Trial sequence of the flanker task.

Before the neuroscientific assessment of the flanker task, all participants underwent the Mini DIPS interview [80] to verify their conformity to the control or patient group. The Mini DIPS is a German short structured clinical interview, which serves to diagnose the most common mental disorders requiring therapeutic intervention. As a short version of the DIPS interview it can be conducted in 30 min and is a widely used diagnostic tool in clinical practice, as well as scientific studies [87,88,89]. In the present project it was conducted by specially trained collaborators [90].

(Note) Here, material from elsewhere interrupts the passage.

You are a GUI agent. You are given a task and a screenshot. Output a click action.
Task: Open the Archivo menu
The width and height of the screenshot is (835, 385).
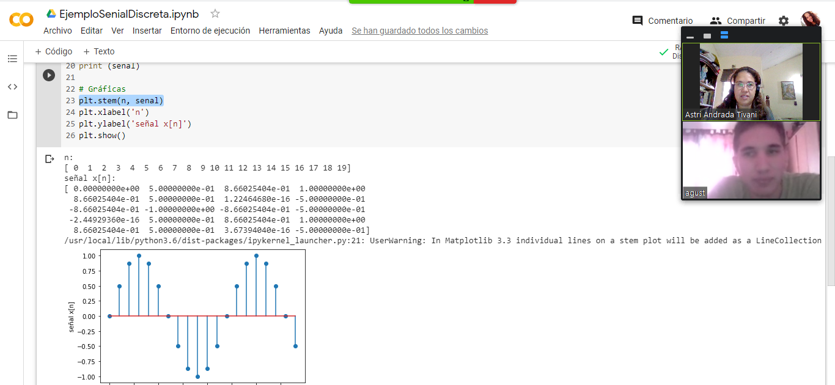point(57,31)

Additional psychological tests and questionnaires were used as control variables for neuroscientific measurements: Beck Depression Inventory-II (BDI-II; [81,82]) served as an assessment of participant’s depression levels and potential comorbidities. The Brief Inventory of Thriving (BIT; [83]) was used as a more general comparison of psychological well-being between both groups. The BIT is a short form of the CIT (Comprehensive Inventory of Thriving; [83]) comprising 10 of the CIT items which makes it a short screening tool for mental health. To ensure the same state of alertness in both groups before the cognitive control task, all participants completed the Karolinska Sleepiness Scale (KSS; [84]), ranging from 1 to 10 with 1 = “extremely alert” to 10 = “extremely sleepy, can’t keep awake”). Two self-developed additional items were implemented to assess the participants’ caffeine intake and possible tetrahydrocannabinol (THC) consumption less than 24 h before the experiment. They were supposed to serve as additional control variables as general drug consumption was already previously assessed in the Mini DIPS interview. The two items were designed as follows: “Did you have any coffee, energy drinks or other drinks containing caffeine before this experiment?” The possible answers only broadly categorized the subjects into three options: no consumption, less than 4 h before, less than 8 h before. The item regarding THC (“Did you recently consume tetrahydrocannabinol (THC)?”) included the options: no consumption, less than 12 h before, less than 24 h before. The given time windows were based on common assumptions about the acute psychoactive effects of these substances. While caffeine consumption was equally distributed among groups it did not serve as an exclusion criterion, contrary to THC consumption, where subjects with any consumption within the last 24 h were excluded (n = 1). Participants also reported their current subjective anxiety levels directly before the task on a simple numeric analogue scale (NAS) ranging from 0 to 10 (0 = “no anxiety at all”, 10 = “highest anxiety level imaginable”) to assess possible baseline differences between patients and controls affecting task performance. A further questionnaire included demographic data and the patients’ clinical history.

During the flanker task, response times and accuracy rates were assessed in addition to the neuroscientific data.